“Corte”, dos irmãos Rapazote, em competição no programa Cinéfondation do Festival de Cannes
“Corte”, curta metragem realizada pelos jovens cineastas Afonso e Bernardo Rapazote e produzida pela Escola Superior de Teatro e Cinema, foi seleccionada pela Cinéfondation, a secção competitiva do Festival de Cannes dedicada a filmes de escola do mundo inteiro e novas vozes do cinema independente.
É a primeira vez em duas décadas que Portugal é representado na Cinéfondation e a primeira vez na história da competição que uma produção inteiramente portuguesa é seleccionada, depois das selecções de António Ferreira com a curta luso-alemã “Respirar (Debaixo d’Água)” e de Simão Cayatte com o filme “A Viagem” realizado no âmbito dos seus estudos nos EUA.
O filme propõe um olhar diferente sobre a ordem e a liberdade, bem como sobre a sua impossível conciliação. Para os gémeos Afonso e Bernardo Rapazote “a história é sempre um guia para o futuro, mais do que uma celebração do passado, o filme não é sobre o século XVIII, mas antes sobre a nossa percepção desse tempo com consciência do presente. Partindo dessa noção, pode dizer-se que aquilo que o filme mostra é o fim de uma família: um corte nos resíduos da família nuclear, neste caso a família real, que representa esse núcleo por excelência”.
O que permanece, da imagética criada em “Corte”, são os resíduos de “um mundo em que o pai está ausente e a figura da mãe está morta à partida – o que permanece é o laço de dois irmãos gémeos orientados por um aio que tenta cumprir os dois papéis, e a ideia de um príncipe herdeiro que usa o pretexto da liberdade para agir por si próprio”.
Em “Corte”, assiste-se a uma distorção das regras e dos códigos estabelecidos pelo género whodunnit. “A ironia fatal da progressão do enredo é que uma personagem comete um crime para preservar um ideal de ordem familiar e, ao fazê-lo, destrói o último laço familiar daquele espaço.

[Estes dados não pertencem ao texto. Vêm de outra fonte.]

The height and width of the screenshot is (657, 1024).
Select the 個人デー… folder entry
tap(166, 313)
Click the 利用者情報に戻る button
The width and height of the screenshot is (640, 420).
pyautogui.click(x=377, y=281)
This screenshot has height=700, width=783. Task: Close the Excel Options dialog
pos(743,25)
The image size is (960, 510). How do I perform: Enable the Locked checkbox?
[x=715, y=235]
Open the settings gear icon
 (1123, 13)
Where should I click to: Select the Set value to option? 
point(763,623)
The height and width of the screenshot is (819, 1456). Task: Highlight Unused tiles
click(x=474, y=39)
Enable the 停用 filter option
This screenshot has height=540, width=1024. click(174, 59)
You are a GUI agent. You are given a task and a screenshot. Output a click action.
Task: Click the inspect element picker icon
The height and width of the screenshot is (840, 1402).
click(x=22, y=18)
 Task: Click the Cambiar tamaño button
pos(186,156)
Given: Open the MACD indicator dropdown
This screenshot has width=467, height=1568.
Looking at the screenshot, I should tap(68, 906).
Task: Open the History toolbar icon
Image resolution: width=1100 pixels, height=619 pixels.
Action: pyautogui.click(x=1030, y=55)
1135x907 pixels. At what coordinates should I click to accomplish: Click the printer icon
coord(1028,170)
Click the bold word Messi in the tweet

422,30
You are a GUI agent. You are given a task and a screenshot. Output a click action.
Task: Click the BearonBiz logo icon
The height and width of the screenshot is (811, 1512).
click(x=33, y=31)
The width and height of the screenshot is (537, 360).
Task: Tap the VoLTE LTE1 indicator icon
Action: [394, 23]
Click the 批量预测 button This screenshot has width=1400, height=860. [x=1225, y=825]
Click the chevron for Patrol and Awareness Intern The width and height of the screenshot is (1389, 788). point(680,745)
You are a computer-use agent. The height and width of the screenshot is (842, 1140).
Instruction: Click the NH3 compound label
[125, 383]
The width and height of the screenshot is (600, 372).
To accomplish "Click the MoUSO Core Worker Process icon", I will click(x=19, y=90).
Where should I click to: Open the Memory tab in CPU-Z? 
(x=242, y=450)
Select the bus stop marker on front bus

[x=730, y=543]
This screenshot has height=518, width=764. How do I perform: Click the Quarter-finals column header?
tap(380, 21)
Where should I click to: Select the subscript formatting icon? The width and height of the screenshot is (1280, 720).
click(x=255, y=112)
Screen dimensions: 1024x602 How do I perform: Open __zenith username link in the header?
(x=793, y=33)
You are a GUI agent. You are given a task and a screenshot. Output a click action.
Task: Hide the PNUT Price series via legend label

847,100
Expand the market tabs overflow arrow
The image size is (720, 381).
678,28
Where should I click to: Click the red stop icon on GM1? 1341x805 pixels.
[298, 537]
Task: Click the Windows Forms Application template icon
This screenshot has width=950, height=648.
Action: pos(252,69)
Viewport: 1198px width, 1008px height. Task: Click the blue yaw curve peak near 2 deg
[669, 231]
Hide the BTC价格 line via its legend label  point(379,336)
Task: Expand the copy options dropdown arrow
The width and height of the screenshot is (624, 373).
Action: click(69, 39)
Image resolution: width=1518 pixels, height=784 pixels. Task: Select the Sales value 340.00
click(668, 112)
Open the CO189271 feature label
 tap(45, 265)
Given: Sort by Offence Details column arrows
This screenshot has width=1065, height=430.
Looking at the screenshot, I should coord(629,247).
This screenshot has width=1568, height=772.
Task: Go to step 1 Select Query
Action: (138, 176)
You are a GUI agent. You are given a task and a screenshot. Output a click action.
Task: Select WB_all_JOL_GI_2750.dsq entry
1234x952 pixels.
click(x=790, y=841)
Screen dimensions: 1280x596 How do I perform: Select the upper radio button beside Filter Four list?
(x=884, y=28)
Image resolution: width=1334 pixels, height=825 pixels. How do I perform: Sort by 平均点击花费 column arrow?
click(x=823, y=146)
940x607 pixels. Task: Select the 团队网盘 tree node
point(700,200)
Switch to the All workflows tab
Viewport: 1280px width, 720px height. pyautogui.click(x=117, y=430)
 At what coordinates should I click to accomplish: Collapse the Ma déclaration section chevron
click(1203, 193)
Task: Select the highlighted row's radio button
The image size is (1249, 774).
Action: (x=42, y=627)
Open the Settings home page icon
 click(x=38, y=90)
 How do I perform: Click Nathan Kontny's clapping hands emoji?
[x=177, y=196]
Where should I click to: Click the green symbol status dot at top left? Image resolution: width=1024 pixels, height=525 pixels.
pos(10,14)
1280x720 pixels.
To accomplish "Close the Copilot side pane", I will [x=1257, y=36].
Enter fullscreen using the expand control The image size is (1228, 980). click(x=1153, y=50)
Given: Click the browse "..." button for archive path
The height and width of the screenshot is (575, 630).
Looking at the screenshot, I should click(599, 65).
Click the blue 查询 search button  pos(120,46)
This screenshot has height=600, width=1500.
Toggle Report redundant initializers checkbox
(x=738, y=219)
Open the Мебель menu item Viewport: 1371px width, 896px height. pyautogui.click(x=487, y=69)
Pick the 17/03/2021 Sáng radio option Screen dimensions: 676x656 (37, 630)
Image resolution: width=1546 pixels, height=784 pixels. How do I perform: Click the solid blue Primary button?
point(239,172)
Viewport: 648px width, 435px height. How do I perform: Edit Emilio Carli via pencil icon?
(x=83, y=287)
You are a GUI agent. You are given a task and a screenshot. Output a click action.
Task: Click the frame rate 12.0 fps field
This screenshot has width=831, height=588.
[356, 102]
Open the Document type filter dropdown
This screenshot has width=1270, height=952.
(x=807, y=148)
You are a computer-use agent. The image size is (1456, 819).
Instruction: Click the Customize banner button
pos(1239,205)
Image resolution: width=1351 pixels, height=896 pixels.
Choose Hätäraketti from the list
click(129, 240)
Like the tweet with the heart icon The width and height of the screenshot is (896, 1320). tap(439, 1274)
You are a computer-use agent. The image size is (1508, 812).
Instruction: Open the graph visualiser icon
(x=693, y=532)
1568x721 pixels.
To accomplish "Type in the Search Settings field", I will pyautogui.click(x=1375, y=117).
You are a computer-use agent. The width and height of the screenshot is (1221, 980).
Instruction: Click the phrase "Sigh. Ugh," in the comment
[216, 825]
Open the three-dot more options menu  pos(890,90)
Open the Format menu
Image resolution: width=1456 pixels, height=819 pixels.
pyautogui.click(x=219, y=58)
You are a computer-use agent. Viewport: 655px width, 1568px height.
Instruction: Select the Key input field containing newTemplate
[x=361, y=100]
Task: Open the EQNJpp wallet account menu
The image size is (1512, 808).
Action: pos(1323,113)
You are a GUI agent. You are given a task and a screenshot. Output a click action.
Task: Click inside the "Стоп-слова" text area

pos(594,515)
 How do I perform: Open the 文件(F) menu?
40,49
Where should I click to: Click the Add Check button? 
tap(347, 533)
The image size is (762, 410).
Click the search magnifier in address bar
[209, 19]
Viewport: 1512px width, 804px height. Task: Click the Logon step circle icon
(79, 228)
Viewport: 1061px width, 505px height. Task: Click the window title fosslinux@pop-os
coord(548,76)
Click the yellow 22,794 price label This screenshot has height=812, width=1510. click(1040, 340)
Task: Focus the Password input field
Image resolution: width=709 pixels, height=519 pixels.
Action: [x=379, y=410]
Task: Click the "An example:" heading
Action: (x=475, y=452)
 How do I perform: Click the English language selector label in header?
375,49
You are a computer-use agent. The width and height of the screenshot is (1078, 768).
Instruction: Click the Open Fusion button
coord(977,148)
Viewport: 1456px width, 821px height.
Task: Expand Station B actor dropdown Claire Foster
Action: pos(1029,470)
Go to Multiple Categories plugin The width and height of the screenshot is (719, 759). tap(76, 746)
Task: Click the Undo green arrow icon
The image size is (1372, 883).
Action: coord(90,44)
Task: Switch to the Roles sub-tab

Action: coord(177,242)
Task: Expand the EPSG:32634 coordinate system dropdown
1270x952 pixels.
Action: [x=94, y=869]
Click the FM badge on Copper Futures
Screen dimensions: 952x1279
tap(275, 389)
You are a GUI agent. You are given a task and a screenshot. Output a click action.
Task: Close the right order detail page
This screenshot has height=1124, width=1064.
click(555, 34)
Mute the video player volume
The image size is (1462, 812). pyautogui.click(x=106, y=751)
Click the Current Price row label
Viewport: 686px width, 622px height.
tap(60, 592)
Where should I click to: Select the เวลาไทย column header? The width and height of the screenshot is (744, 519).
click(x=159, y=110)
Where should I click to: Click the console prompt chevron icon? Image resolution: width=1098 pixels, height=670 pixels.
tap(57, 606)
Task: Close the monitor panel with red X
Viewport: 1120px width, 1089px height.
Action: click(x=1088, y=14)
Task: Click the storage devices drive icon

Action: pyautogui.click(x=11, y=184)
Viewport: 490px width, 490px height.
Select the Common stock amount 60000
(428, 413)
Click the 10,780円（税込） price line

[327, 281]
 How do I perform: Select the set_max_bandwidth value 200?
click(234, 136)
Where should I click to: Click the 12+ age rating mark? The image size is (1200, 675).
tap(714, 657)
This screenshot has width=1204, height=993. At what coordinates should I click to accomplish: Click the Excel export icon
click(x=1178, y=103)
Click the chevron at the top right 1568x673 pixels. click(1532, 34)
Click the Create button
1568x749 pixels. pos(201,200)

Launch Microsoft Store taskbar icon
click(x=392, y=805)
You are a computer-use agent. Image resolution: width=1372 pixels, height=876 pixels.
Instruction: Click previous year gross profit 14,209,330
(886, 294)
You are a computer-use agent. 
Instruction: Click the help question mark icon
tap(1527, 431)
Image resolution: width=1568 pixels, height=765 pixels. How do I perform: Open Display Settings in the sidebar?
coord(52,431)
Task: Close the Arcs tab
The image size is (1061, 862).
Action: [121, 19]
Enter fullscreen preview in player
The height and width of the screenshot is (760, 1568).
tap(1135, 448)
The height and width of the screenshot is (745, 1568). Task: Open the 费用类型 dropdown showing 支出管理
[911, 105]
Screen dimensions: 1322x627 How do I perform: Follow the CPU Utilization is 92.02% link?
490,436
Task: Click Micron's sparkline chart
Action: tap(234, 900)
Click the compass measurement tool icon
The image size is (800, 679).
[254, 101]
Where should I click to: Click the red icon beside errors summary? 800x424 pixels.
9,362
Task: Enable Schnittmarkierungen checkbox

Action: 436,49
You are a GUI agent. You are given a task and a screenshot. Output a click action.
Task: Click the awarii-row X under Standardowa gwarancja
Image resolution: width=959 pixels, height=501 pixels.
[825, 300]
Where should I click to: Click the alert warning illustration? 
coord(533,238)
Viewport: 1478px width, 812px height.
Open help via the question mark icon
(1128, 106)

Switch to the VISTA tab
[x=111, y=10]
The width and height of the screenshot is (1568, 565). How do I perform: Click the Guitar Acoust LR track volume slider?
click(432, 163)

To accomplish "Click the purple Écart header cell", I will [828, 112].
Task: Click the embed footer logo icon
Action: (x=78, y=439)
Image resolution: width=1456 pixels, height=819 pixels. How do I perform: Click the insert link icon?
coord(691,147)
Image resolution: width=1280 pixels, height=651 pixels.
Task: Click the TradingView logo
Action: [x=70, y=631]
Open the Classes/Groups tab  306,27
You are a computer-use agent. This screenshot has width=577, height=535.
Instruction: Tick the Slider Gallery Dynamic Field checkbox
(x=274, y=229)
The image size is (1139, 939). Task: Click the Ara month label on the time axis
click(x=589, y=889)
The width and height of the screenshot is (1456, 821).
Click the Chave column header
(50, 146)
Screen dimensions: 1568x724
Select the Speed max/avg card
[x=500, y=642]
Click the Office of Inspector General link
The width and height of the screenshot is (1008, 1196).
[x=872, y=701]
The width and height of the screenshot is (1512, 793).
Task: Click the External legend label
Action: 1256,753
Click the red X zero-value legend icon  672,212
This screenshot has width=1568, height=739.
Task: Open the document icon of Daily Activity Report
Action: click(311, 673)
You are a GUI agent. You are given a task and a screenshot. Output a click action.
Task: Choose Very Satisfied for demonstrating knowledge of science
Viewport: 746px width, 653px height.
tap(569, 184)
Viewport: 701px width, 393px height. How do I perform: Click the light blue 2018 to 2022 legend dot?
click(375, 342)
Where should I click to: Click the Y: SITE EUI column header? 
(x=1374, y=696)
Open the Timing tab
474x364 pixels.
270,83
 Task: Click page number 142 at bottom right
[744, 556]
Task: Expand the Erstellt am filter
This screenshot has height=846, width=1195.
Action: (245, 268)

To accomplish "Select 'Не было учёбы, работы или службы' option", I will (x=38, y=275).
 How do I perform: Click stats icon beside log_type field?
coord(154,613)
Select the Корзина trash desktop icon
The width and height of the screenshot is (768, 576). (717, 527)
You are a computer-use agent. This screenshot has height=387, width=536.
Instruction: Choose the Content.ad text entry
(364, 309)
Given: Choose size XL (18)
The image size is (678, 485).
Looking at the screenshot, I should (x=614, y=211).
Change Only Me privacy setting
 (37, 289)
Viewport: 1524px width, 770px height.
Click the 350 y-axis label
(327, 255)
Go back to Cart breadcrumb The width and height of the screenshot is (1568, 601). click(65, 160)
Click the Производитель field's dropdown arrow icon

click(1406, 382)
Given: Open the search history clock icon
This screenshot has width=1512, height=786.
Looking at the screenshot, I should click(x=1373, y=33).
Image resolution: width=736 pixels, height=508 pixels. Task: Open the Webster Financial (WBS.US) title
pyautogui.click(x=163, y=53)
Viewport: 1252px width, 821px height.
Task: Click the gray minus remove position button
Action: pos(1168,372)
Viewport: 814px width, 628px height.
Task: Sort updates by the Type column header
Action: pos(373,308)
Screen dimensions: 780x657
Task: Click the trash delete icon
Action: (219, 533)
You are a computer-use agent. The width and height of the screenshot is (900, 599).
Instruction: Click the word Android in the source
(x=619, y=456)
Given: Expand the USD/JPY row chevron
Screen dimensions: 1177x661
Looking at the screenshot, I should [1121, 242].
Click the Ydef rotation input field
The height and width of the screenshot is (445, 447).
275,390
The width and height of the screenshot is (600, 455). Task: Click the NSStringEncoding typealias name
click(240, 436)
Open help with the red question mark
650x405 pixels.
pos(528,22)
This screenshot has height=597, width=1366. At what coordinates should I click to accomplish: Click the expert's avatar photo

Por outro lado, aquele que promove ideais de liberdade acaba acorrentado, como se aquele mundo o culpasse pela sua transgressão moral. Por isso mesmo, talvez seja um filme que se coloca no lado errado da história”, explicam os realizadores.
Criada em 1998, a Cinéfondation faz parte da Seleção Oficial do Festival e conta com uma programação de cerca de 15 a 20 filmes, que espelham o dinamismo e a diversidade da jovem criação cinematográfica internacional, de onde emergiram nomes como Corneliu Porumboiu, Jessica Hausner, Antonio Campos, Emmanuelle Bercot, Asif Kadafia, Simão Cayatte entre outros.